Wirbelsturm „Sandy“ hat ein weiteres Menschenleben gefordert. Eine Frau, die Crew-Mitglied des in Seenot geratenen Filmschiffs „Bounty“ war und am Montagabend (Ortszeit) aus dem Wasser gezogen wurde, ist tot. Das bestätigte ein Sprecher des Albemarle-Krankenhauses in Elizabeth City (Bundesstaat North Carolina) am Montagabend (Ortszeit) der Nachrichtenagentur dpa. Die 42-Jährige war ohnmächtig von der US-Küstenwache geborgen und dann in die Klinik geflogen worden.
Der 63 Jahre alte Kapitän des Schiffes wird weiter vermisst. Die 16 Mann starke Besatzung hatte den aus dem Hollywood-Klassiker bekannten Großsegler am frühen Montagmorgen etwa 150 Kilometer südöstlich von North Carolina aufgegeben, war in Rettungsboote gestiegen und hatte Hilferufe gefunkt.
Die US-Küstenwache ging bei der Rettung selbst auch hohes Risiko ein: Die Sicht seit sehr schlecht gewesen, der Wind wehte mit mehr als 70 Kilometern die Stunde, das Wasser wirbelte bis zu zehn Metern hoch, als der Hubschrauber im Einsatz war, berichtet die 31-Jährige Ko-Pilotin Jane Pena auf "The Olympian". "Es war beängstigend, aber der Einsatz hat sich gelohnt. Es war das erste Mal, dass ich so etwas erlebt habe."
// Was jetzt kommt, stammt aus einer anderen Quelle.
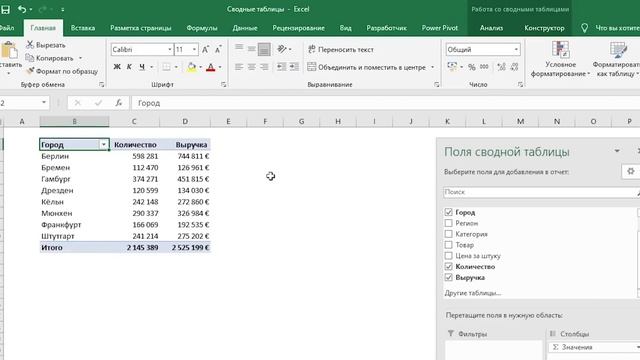Open the Анализ ribbon tab
Image resolution: width=640 pixels, height=360 pixels.
(x=491, y=28)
Die „HMS Bounty“ war vergangene Woche von Connecticut in Richtung Florida aufgebrochen. Rund 200 Kilometer vor der Küste von North Carolina war das Schiff laut Angaben der Reederei in Seenot geraten. Die "Bounty" diente als Filmschiff sowohl 1962 für den Film "Meuterei auf der Bounty" mit Marlon Brando als auch für den Film "Fluch der Karibik II".